It is not often that guidance from the Chief Coroner excites the twittersphere. But the original version of this Guidance #37, issued on 28 April (see our earlier blog here), managed to generate much comment from the public, Doctor’s Associations and even MPs regarding the approach to considering shortcomings in the provision of PPE. The Chief Coroner puts out guidance, he does not make statements of policy. Some seem to have even misunderstood his guidance to be advocating that healthcare workers’ deaths should not be referred to a coroner. Nevertheless, many commentators will feel vindicated in that the Chief Coroner has now updated his earlier Guidance which now focuses more on the individual judicial discretion of each coroner.
Much remains the same, but the focus has now moved perceptibly to emphasise the discretion of individual coroners. In the previous version the Chief Coroner gave specific guidance that an inquest would not be the right forum to decide whether adequate general policies and arrangements were in place for provision of personal protective equipment (PPE) to healthcare workers. The revised guidance signals a relaxation of that previous guidance in that it emphasises the discretion of an individual coroner in individual cases.
The first version of guidance #37 stated that:
The higher courts have repeatedly commented that a coroner’s inquest is not usually the right forum for such issues of general policy to be resolved: see Scholes v SSHD  HRLR 44 at ; R (Smith) v Oxfordshire Asst. Deputy Coroner  1 AC 1 at .
By the same reasoning, an inquest would not be a satisfactory means of deciding whether adequate general policies and arrangements were in place for provision of personal protective equipment (PPE) to healthcare workers in the country or a part of it.
|---|
◆ **Work to complete**
A: According to the post on Guidance #37, on what date was the original version of the guidance issued?
B: Quote the post on Guidance #37 word for word, starting at the words "Much remains the" and ending after "1 AC 1 at .".
C: In the post on Guidance #37, why did the first version of the guidance hold that an inquest would not be a satisfactory means of deciding whether adequate general PPE policies and arrangements were in place for healthcare workers?
The records that come next have no connection to the text above.
|---|
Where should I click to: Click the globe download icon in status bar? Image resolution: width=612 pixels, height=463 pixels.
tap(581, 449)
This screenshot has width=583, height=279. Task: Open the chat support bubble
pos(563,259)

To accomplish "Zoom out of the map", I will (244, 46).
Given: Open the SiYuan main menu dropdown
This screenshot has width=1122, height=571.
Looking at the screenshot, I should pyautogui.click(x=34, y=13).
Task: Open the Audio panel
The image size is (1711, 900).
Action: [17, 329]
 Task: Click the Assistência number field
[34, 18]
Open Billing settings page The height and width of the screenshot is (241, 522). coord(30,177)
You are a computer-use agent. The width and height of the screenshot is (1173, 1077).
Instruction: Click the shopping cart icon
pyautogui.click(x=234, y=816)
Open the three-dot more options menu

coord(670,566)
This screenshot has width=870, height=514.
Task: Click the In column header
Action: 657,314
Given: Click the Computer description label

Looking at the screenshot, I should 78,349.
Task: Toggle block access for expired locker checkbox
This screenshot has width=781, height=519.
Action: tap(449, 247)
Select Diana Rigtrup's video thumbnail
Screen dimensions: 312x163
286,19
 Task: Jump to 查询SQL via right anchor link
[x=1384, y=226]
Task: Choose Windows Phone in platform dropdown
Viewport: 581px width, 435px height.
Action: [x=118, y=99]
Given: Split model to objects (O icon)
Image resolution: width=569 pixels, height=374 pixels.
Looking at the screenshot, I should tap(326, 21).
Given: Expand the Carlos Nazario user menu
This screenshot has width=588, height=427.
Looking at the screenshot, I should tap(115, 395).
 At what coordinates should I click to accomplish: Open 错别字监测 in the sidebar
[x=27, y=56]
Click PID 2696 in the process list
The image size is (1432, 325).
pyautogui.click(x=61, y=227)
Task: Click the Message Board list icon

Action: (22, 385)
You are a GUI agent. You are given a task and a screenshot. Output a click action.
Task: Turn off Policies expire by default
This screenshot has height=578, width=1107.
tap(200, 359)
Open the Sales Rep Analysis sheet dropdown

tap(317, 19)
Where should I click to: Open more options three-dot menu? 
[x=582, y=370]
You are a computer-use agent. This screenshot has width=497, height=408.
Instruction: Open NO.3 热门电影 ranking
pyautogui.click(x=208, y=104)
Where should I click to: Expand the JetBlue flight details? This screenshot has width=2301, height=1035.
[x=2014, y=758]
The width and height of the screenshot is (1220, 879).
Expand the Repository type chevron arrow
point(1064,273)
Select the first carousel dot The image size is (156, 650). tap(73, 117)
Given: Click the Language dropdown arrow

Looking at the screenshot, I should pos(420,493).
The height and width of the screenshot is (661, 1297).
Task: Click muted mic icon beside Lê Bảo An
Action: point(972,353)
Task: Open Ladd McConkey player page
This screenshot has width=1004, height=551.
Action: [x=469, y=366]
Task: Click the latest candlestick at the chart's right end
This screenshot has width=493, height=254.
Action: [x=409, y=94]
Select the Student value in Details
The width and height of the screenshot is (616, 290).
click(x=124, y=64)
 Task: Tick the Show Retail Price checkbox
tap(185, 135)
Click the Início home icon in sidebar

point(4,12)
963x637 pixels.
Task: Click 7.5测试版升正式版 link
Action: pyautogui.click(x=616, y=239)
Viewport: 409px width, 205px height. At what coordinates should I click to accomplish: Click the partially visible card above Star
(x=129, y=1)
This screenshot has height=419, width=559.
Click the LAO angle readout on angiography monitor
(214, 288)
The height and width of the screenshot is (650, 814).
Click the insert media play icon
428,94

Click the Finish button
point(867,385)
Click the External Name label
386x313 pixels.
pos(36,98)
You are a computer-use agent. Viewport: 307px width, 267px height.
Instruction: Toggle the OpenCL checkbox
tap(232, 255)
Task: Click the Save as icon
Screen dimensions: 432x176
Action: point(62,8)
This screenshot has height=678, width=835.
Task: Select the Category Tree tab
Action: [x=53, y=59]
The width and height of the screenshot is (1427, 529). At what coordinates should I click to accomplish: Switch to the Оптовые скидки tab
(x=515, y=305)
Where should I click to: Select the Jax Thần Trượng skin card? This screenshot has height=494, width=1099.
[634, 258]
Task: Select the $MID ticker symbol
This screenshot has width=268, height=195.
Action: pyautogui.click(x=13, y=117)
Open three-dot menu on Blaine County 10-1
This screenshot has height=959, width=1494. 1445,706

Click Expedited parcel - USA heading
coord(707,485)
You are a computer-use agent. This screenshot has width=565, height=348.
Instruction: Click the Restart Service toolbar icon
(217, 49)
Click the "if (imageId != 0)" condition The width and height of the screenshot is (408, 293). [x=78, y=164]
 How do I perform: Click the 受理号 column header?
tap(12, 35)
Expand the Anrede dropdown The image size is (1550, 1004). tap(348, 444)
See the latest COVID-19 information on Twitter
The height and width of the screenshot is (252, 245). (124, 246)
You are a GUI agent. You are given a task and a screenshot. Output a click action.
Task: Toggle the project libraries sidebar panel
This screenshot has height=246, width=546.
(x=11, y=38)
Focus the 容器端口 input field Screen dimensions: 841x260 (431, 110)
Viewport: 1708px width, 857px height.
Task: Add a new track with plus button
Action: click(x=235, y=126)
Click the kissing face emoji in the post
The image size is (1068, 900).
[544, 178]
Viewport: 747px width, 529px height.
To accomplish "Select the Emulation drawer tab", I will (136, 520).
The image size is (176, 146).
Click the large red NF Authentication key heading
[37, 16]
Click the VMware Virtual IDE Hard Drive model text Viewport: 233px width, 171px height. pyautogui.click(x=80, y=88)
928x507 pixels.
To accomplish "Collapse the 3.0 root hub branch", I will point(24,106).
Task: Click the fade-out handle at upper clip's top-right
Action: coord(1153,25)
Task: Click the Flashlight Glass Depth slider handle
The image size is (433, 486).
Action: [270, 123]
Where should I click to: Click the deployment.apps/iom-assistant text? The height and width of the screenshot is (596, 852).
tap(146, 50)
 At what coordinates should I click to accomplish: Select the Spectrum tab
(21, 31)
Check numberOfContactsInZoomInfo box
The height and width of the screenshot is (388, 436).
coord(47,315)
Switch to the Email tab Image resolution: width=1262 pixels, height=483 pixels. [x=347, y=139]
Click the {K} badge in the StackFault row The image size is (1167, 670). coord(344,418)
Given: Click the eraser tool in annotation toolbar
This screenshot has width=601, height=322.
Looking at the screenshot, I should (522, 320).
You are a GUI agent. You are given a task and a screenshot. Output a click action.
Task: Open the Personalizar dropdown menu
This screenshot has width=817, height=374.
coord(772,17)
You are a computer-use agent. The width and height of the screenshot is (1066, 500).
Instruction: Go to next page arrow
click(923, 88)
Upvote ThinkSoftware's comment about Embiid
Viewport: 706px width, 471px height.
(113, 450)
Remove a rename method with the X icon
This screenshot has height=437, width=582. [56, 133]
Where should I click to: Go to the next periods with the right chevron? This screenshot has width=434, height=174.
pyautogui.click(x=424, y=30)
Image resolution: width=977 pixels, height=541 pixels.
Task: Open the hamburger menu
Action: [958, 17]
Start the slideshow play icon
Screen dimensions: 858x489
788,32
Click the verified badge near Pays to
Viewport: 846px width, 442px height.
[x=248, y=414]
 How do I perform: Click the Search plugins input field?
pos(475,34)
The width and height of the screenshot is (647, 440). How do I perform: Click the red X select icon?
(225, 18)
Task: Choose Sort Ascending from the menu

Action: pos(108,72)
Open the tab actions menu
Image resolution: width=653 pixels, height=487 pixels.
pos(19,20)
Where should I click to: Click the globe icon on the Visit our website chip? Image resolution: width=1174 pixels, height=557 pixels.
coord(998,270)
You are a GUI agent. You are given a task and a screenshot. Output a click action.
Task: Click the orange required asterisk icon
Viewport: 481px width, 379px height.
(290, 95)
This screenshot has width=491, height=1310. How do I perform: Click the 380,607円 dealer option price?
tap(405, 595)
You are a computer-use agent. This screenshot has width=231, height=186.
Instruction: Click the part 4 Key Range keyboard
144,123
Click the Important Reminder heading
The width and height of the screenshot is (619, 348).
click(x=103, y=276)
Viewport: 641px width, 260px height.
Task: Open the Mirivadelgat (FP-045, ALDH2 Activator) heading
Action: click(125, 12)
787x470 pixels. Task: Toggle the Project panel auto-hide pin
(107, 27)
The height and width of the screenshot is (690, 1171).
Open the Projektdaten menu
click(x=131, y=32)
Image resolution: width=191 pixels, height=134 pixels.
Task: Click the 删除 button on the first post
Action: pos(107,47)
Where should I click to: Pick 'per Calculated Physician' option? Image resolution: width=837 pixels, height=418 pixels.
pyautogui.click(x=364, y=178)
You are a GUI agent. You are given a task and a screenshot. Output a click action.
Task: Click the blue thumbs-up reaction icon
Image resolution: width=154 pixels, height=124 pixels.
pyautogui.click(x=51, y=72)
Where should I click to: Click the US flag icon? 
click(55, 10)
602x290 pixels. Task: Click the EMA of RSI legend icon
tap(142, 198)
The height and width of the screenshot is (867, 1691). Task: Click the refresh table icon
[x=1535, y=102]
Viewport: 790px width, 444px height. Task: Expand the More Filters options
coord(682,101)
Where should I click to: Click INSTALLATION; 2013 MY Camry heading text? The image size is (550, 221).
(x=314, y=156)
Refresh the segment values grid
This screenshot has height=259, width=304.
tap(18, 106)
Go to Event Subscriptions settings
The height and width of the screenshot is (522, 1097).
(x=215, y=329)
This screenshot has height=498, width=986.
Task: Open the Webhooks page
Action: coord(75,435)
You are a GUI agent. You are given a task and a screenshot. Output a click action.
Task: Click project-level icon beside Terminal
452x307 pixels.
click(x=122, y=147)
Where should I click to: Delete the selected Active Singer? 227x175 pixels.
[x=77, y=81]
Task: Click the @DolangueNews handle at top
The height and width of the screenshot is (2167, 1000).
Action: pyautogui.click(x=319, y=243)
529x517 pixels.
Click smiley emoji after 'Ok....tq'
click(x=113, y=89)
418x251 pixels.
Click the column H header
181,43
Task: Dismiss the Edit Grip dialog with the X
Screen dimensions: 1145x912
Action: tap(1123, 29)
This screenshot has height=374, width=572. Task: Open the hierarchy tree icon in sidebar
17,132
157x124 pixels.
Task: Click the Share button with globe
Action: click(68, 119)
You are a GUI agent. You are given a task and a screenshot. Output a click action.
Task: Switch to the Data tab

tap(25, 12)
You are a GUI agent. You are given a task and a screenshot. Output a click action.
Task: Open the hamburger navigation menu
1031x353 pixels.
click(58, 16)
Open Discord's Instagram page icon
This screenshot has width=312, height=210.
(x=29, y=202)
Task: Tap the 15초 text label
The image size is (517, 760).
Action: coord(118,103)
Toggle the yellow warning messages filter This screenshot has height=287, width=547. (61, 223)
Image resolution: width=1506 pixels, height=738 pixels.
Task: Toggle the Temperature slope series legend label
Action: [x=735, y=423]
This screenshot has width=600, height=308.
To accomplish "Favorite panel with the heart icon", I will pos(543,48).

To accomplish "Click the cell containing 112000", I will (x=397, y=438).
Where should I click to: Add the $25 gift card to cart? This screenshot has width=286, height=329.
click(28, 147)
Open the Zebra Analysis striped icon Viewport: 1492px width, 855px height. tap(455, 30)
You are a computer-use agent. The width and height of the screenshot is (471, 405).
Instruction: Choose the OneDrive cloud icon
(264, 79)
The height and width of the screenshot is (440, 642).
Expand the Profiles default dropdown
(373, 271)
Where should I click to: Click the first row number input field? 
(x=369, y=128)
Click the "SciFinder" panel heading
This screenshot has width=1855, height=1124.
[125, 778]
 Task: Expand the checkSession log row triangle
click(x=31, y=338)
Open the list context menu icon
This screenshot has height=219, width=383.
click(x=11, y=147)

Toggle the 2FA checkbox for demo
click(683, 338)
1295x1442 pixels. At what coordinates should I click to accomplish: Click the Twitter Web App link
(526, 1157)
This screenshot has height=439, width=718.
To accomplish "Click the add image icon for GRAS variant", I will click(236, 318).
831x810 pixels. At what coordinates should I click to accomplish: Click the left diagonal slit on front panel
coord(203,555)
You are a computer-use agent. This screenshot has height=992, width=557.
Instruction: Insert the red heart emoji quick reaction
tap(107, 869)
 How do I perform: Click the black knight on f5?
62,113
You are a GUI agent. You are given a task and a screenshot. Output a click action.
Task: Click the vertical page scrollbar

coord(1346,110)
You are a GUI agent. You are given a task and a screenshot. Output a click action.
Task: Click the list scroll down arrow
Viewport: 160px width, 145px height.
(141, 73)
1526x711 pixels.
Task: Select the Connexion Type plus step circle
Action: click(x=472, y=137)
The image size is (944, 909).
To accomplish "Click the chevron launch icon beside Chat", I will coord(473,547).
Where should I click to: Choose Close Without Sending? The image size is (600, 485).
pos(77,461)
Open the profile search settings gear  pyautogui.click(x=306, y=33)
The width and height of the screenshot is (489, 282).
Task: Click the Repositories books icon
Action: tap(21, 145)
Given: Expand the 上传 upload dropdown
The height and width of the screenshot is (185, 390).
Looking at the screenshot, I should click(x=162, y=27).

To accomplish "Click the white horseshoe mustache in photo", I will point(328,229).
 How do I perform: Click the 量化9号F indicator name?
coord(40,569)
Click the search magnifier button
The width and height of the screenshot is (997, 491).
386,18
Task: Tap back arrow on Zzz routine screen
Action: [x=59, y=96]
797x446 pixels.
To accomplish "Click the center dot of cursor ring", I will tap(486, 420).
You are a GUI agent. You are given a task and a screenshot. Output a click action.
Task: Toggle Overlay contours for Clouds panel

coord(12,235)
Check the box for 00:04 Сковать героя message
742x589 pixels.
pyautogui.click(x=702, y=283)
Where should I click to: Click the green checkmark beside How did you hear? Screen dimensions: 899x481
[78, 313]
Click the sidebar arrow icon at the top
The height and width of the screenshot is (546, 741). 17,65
|---|
◆ **Solved problems**
A: 28 April.

B:
Much remains the same, but the focus has now moved perceptibly to emphasise the discretion of individual coroners. In the previous version the Chief Coroner gave specific guidance that an inquest would not be the right forum to decide whether adequate general policies and arrangements were in place for provision of personal protective equipment (PPE) to healthcare workers. The revised guidance signals a relaxation of that previous guidance in that it emphasises the discretion of an individual coroner in individual cases.
The first version of guidance #37 stated that:
The higher courts have repeatedly commented that a coroner’s inquest is not usually the right forum for such issues of general policy to be resolved: see Scholes v SSHD  HRLR 44 at ; R (Smith) v Oxfordshire Asst. Deputy Coroner  1 AC 1 at .

C: The higher courts have repeatedly commented that a coroner's inquest is not usually the right forum for resolving issues of general policy. By the same reasoning, the first version treated the adequacy of general PPE policies and arrangements as unsuitable for decision at an inquest.